En clair, la motion vise à interdire l'utilisation de composants TIC (technologies de l'information et de la communication) si les fournisseurs, c'est-à-dire les équipementiers dans le domaine de la télécommunication, sont contrôlés directement ou indirectement par le gouvernement d'Etat tiers et, en particulier, si ces gouvernements sont des Etats autocratiques.
Pour l'historique, le 2 mai 2023, notre conseil a voté en faveur de cette motion, par 145 voix contre 44 et 4 abstentions, alors que le Conseil fédéral nous avait suggéré de rejeter cette motion. Le 4 mars 2024, le Conseil des Etats a, quant à lui, unanimement accepté de suspendre le traitement de cette motion. Pourquoi cette divergence? Elle s'explique par la publication d'un rapport du Conseil fédéral faisant suite au postulat Pult 20.3984 sur le même thème intitulé "Infrastructures numériques. Réduire les risques géopolitiques". Ce rapport indique que nos réseaux de télécommunication et nos infrastructures numériques sont certes protégés, en partie, par des bases légales, mais il reconnaît cependant que les risques existent et subsistent. Le Conseil fédéral a donc chargé le DETEC de préparer une révision de la loi sur les télécommunications (LTC). Les travaux de cette révision sont en cours. Nous attendons la consultation prévue l'année prochaine.

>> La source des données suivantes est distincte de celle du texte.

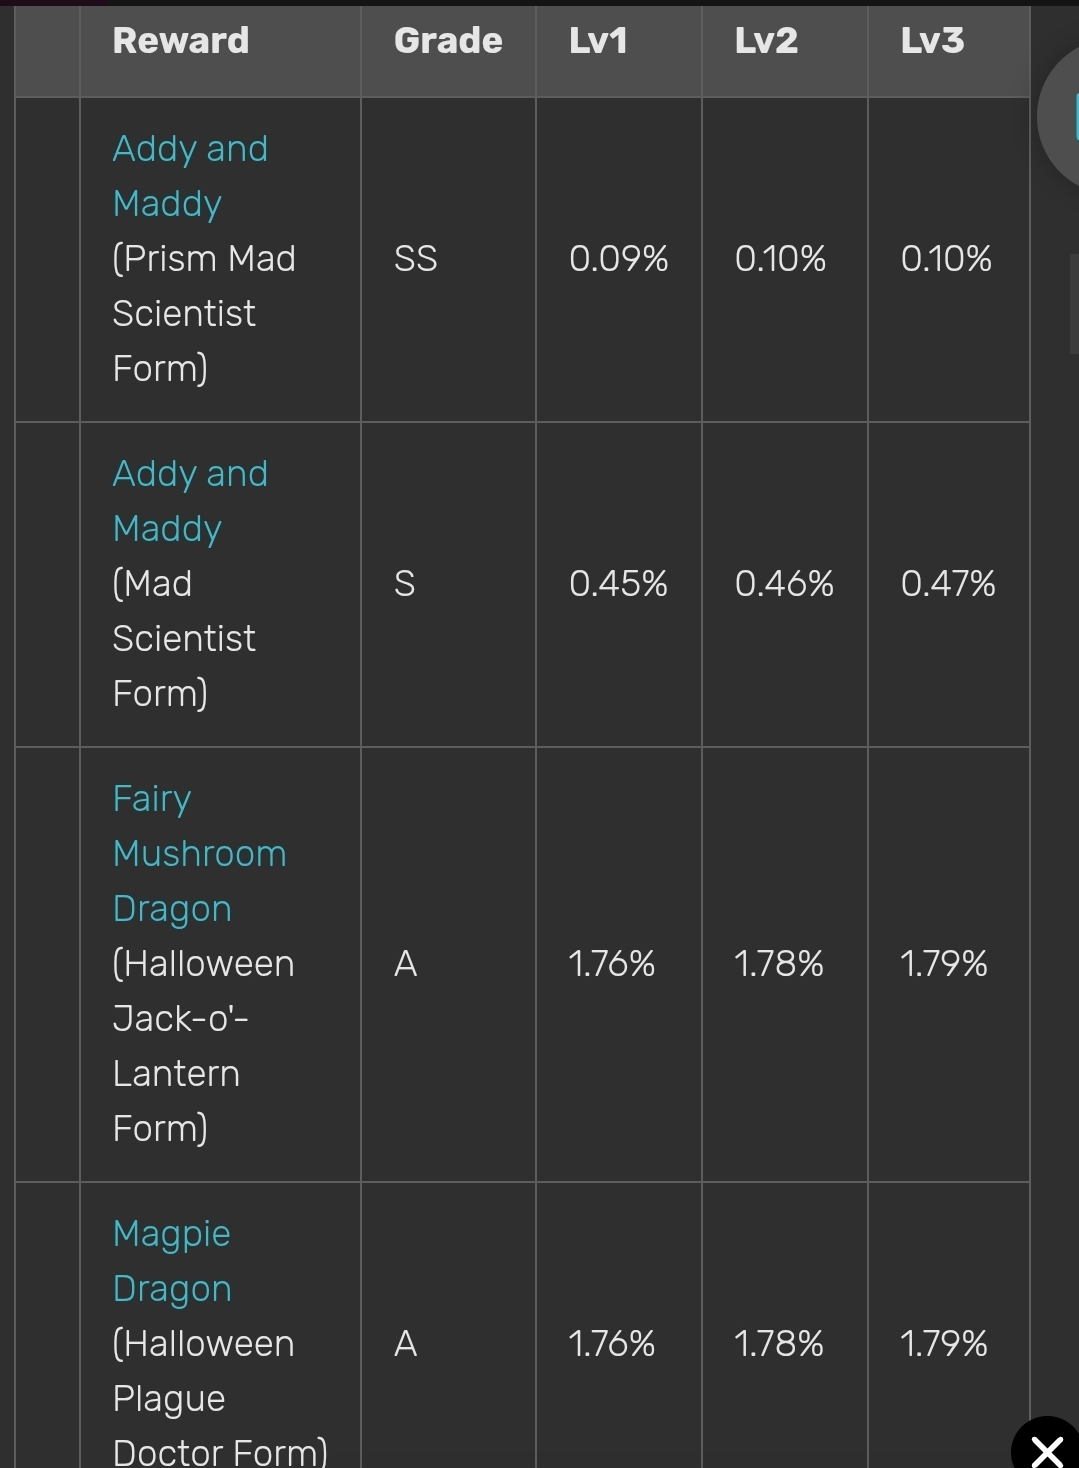The image size is (1079, 1468).
Task: Click the Lv3 column header
Action: pos(932,41)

La CPS-N, à l'instar de la CPS-E et du Conseil des Etats, prend acte de cette analyse et, surtout, de l'engagement du Conseil fédéral à modifier la LTC rapidement et dans ce sens.

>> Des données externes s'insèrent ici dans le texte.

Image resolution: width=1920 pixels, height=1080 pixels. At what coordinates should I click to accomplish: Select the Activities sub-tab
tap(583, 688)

S'il est certes urgent de protéger nos infrastructures critiques, étant donné la révision en cours à la suite du postulat Pult 20.3984, "Infrastructure numérique. Réduire les risques géopolitiques", la majorité de la CPS-N a proposé de suivre le Conseil des Etats et de suspendre le traitement de la motion jusqu'à la disponibilité de cette révision.
Notons tout de même que, lors de nos discussions, une partie des membres de la commission souhaitait que nous nous prononcions immédiatement sur cette motion afin de donner un mandat contraignant au Conseil fédéral pour qu'il intègre les demandes contenues dans la motion, sans les édulcorer. Une autre partie des membres de la commission a également soulevé des préoccupations concernant la formulation de la motion, qui pourrait effectivement contredire notre principe de neutralité en classant les pays selon les risques géopolitiques et la nature de leur régime.
Par 14 voix contre 6 et 1 abstention, la commission recommande donc de suspendre le traitement de la motion 22.3414 jusqu'à ce que le message sur la révision de la LTC soit transmis au Parlement.
La commission vous invite donc à accepter cette suspension.